Compared with layout-force-options, the force solver is supporting infrastructure rather than the subject of the demo. The distinctive lesson here is how a moving force-layout graph can host graph-derived region overlays built from related-node neighborhoods.
Compared with built-in-slots, this is not a general layer comparison. It uses RGSlotOnCanvas for one very specific job: rendering SVG geometry that tracks current node positions. The rare combination is the important part: seeded groups, click-to-group related-node lookup, deduplicated three-group retention, and live convex-hull overlays on top of a force-directed graph.
Where Else This Pattern Applies
This pattern transfers well to graph views where users need temporary neighborhood emphasis without changing node or line styles. Examples include service dependency inspection, fraud-ring exploration, attack-path review, and relationship-audit workflows.

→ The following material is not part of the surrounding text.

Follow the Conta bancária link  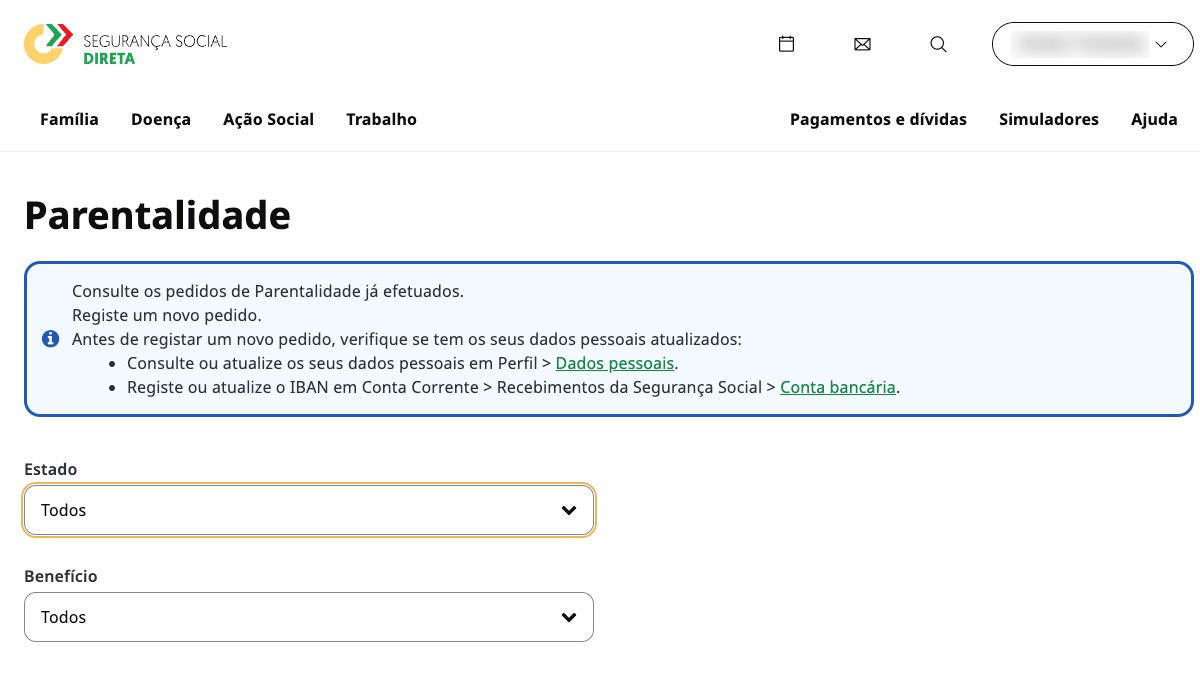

It is also a practical pattern for knowledge-graph or network-analysis tools that need cluster-shaped callouts instead of per-node highlighting. A saved overlay can represent “records related to this entity,” “systems touched by this incident,” or “nodes participating in this dependency chain” while the graph keeps moving underneath.
Finally, the same approach is useful when teams need graph annotations that are computed from runtime geometry rather than stored in the dataset. The reusable idea is to keep grouping state outside the graph data and derive the visible region from current node bounds on the canvas layer.